For even more insights into how to preserve your company culture and values through growth and exits, register for Michael's Small Giants Fishbowl, coming up in June! Reserve your spot:
To Sell or Not to Sell: 9 Pieces of Wisdom
1. Remain true to your core values and the company’s mission.
- Make sure your values and mission are aligned among founders, management, board, and current investors.
- Have your values and mission at the core of everything you do.
- Align investment decisions with your value and mission.
- Consider how to protect the mission if selling to a large strategic.
2. Know (and communicate) what’s important to you.
- Clearly define what success looks like: Be open, honest, and direct about your objectives and motivations and expect the same of prospective partners / investors.
- Be realistic, but also hold firm on the issues that you view as fundamental.
- Know if you are willing to take a discount (and how much) on valuation as a founder or any stakeholder for a capital partner that is more mission- and vision-aligned or if you want to retain majority control or other priorities that may effect valuation.
- How engaged do you want to be as a founder? Know if you are happy to hand over the baton or if you want to continue to drive the business for the foreseeable future.
3. Find a mission-aligned deal team.
- Have an intermediary that is aligned with your values to help you navigate the process and choose the best aligned potential investors.
- Ensure there is open, frequent communication and set expectations early to avoid misalignment on key issues later in the process.
- Find someone that has strong relationships in the mission-driven investor universe, across various investment size and criteria.
4. Know your options – and give yourself options to choose from if you can.
- Every situation is unique and thus requires a unique solution.
- Understand what it would mean from a business perspective to remain independent, create a private market for stock, get an investment from an impact fund, PE, or holding company, or sell to a strategic buyer.
- Seek counsel from someone who has done similar deals and that you know can offer impartial advice.
- Take your time, don’t close off options unless you have to or want to.
5. Make sure the type of capital must be aligned with stage of the company.
- Timing considerations and eventual exit / liquidity plans need to be in sync.
- Know how the type and source of capital taken early on in your company’s life cycle could potentially constrain choices in the long term.
- Consider minority investments to get started with new partners.
- If maximizing returns are the priority, understand over what time period you and your investors want to maximize returns.
6. Buyers’ intentions matter.
- Understand the investor’s investment thesis and whether it fits with the company’s values and mission.

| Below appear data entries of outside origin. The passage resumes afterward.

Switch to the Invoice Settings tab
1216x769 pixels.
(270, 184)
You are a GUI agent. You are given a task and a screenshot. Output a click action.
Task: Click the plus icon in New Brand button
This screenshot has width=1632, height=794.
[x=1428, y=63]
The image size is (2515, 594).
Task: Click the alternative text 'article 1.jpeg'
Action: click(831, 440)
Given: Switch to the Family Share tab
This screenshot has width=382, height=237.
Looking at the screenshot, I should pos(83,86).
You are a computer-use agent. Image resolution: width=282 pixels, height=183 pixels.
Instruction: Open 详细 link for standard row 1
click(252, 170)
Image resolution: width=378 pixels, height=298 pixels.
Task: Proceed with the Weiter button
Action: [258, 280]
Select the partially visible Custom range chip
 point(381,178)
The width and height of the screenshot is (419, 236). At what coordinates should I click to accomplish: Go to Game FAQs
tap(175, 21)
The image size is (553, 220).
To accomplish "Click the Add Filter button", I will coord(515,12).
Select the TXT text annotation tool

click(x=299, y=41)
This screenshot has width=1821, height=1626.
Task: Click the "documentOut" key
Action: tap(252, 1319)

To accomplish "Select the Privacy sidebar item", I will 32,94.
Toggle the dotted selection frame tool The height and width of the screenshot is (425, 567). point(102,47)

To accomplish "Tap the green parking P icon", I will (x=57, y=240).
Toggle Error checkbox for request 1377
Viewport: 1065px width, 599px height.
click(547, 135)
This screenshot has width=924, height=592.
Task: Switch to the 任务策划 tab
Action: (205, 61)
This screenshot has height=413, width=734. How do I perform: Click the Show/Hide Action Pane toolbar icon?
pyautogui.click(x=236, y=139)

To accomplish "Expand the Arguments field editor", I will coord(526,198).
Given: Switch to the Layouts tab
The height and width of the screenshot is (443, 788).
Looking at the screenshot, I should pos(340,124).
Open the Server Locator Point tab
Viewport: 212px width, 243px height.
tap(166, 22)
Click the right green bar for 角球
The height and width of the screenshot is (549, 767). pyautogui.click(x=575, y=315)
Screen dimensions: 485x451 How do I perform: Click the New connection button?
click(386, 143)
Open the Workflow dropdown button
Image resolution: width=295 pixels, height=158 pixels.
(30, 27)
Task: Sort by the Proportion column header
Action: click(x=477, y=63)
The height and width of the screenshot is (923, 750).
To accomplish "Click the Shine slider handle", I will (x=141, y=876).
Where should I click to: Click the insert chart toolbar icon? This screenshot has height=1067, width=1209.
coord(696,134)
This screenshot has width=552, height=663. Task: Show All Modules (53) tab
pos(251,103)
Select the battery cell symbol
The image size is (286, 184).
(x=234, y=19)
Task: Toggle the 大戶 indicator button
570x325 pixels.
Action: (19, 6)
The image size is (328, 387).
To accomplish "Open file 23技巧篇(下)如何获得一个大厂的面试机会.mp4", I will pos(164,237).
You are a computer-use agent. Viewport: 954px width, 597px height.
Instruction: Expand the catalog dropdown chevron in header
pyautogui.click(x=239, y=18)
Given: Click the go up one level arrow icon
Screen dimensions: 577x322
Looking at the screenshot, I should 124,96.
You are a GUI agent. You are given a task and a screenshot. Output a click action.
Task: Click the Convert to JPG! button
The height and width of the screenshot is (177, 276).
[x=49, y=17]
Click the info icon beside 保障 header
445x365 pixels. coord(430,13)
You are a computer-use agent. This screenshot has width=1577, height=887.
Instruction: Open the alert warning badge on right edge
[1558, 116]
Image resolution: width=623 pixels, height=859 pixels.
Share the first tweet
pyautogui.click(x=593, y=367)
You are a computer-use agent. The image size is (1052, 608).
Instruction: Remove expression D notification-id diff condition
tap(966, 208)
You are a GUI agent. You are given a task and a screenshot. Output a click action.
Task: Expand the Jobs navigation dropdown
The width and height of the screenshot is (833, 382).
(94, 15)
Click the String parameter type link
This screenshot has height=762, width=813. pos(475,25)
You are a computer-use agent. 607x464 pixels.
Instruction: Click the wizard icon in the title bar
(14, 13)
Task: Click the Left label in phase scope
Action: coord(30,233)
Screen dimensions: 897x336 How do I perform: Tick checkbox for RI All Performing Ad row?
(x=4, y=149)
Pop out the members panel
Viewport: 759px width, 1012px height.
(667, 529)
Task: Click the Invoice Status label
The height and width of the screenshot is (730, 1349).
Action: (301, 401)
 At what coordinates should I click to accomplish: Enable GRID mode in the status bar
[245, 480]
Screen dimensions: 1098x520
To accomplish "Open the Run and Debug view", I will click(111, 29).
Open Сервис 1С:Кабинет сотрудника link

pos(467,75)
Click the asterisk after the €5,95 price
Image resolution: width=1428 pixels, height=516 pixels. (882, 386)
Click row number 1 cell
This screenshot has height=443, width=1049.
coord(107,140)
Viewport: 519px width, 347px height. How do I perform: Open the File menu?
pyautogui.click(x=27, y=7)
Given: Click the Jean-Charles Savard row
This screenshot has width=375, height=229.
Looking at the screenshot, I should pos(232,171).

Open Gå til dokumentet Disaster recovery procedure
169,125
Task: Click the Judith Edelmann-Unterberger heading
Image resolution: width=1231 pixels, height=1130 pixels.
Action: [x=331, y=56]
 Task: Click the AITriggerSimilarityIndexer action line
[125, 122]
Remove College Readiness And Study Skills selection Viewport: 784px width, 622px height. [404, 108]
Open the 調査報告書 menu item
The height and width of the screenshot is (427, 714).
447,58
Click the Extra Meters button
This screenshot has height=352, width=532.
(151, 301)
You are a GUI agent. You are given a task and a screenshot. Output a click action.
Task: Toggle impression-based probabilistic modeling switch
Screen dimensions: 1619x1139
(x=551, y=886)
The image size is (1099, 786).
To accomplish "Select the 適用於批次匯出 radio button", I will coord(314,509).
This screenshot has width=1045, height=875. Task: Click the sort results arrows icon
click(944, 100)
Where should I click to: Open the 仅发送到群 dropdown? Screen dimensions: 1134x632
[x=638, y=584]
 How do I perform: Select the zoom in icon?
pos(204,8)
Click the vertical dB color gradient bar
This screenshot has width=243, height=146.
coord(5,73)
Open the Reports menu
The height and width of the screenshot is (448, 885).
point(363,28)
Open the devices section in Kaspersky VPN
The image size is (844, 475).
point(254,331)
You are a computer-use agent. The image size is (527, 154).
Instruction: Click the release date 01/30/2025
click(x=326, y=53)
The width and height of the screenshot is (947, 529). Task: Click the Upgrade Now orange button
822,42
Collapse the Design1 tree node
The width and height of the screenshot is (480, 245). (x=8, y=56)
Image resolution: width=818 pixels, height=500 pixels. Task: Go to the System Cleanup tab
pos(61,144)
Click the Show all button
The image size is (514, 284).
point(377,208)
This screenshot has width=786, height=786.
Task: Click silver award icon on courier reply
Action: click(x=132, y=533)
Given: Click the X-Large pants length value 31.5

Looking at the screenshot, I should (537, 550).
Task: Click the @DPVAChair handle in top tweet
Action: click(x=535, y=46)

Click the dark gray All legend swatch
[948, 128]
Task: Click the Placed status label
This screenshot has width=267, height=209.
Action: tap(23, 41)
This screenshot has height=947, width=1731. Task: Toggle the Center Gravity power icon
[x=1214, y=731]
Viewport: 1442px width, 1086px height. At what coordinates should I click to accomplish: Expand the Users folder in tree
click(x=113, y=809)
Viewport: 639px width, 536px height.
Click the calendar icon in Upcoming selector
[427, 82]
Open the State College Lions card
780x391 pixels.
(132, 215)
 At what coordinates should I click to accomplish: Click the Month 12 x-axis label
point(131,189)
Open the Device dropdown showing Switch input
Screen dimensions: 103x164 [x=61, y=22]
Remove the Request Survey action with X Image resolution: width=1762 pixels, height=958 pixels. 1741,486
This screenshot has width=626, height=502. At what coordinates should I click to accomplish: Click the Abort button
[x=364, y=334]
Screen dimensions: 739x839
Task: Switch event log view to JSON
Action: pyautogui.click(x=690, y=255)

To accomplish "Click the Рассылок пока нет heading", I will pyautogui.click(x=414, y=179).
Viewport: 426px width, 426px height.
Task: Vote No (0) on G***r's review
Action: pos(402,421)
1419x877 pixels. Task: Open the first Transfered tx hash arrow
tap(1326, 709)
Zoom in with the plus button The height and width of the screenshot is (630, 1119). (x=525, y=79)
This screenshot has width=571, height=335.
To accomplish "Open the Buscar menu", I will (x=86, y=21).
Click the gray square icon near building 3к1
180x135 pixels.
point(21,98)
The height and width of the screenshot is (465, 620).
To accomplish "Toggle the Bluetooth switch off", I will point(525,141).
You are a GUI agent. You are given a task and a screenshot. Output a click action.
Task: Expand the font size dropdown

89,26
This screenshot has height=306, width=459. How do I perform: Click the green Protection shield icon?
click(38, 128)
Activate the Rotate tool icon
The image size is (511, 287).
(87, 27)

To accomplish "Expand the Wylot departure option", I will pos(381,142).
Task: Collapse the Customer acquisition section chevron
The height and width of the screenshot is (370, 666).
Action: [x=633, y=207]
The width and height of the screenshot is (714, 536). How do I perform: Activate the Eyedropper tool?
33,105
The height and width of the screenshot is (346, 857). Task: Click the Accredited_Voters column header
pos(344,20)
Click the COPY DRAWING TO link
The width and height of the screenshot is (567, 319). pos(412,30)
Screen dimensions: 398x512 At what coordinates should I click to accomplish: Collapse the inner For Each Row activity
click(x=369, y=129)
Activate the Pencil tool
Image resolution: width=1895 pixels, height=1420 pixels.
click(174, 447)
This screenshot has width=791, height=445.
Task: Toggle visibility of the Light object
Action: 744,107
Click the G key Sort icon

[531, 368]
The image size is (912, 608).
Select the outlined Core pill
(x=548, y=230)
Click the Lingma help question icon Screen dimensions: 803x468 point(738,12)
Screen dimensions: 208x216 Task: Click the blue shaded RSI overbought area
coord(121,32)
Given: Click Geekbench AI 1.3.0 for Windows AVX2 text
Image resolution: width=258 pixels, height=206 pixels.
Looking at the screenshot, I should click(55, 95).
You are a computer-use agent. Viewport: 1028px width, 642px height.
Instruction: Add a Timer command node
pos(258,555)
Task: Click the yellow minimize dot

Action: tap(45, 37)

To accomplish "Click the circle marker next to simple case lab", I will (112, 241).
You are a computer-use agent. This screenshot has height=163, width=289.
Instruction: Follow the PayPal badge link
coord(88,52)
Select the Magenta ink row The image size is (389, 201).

Which partners will protect your mission and values? How will that commitment change over their time horizon of investment?
- If taking in a new partner, take the time to get to know them and have honest, open communication.
- Check references and speak to other CEOs in the investors’ portfolio.
- Ensure investors’ timing constraints are aligned with the company’s timeframe. What is the investor’s expectation around the timing of capital return? Does the company have adequate time to meet investor expectations related to business results and returns?
- Know how you evaluate the value-add of each investor. How much is the value in what they will do and what they won’t do?
- Establish a shared view of what success looks like.
7. Don’t forget debt.
- For a growing company, even expensive debt may be better than equity.
- Explore debt options alongside equity investments.
- Understand what debt would require of cash flows and how it may restrict innovation or growth
8. The market will dictate price, but you can dictate terms.
- The structure of the deal is just as important as valuation – understand your options and which terms you’re willing to negotiate or not negotiate.
- Consider board seats, alternative payback, supervoting stock, and anti-dilution provisions.
9. Time kills all deals—prepare for the process ahead of time so that it moves along efficiently.
- Ensure your company is in a strong position to go into the market financially and management has the time and resources to dedicate to a capital-raising process.
- Ensure all stakeholders are in alignment on investment / sale objectives.
- Understand the timeline and process of raising capital / selling as to not get behind and lose momentum during the process.